Swanson's suit claims that in 2006, 125,000 consumer debt-collection cases, or 60% of the cases NAF handled, came from those three law firms. "The Forum conceals its affiliations with the collections industry through extensive affirmative representations, material omissions, and layers of complex and opaque corporate structuring," the suit charges.
Debt Collection in Other Industries
The suit asserts that NAF founder Edward Anderson told Accretive managers before the sale of the investment stake that "the Forum is one of a kind; there is no competitor nor is there likely to be one.…The barriers to entry are insurmountable." In a copy of a "Strategic Vision" document that is an exhibit to the complaint in the case, Accretive says that with its assistance NAF will enter new industries. "NAF sits at the center of a broad arbitration ecosystem," the document states.

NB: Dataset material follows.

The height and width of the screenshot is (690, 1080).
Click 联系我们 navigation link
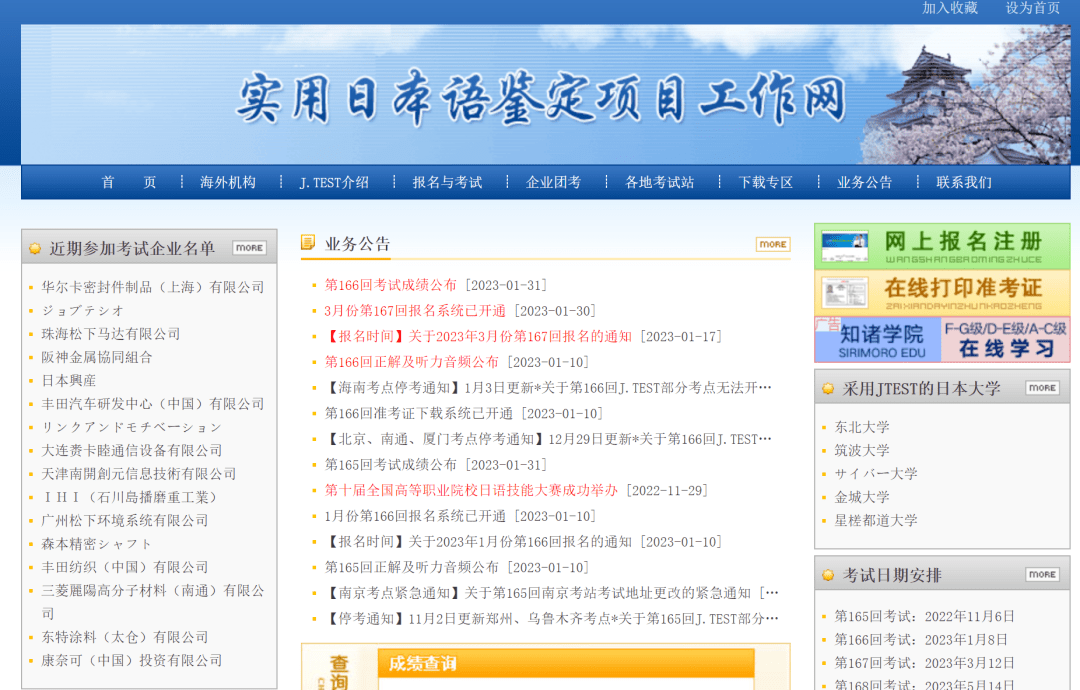point(964,182)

Since Accretive's investment, NAF has moved into health-care and mortgage collections, the suit alleges.
The suit alleges Accretive has also helped NAF develop "talking points" and a plan to lobby members of Congress on how to kill or weaken the federal Arbitration Fairness Act, a bill currently in Congress that would curb the use of arbitration.
A number of tactics are used to encourage credit-card companies and other creditors to file arbitration claims with the NAF, the suit alleges. The Forum drafts clauses for them, advises creditors on arbitration legal trends, refers them to debt-collection firms, and even helps creditors draft claims against consumers, the suit contends. In one solicitation cited in the case, NAF says "The customer does not know what to expect from arbitration and is more willing to pay," and that "you [the creditor] have all the leverage [in arbitration] and the customer really has no choice but to take care of the account."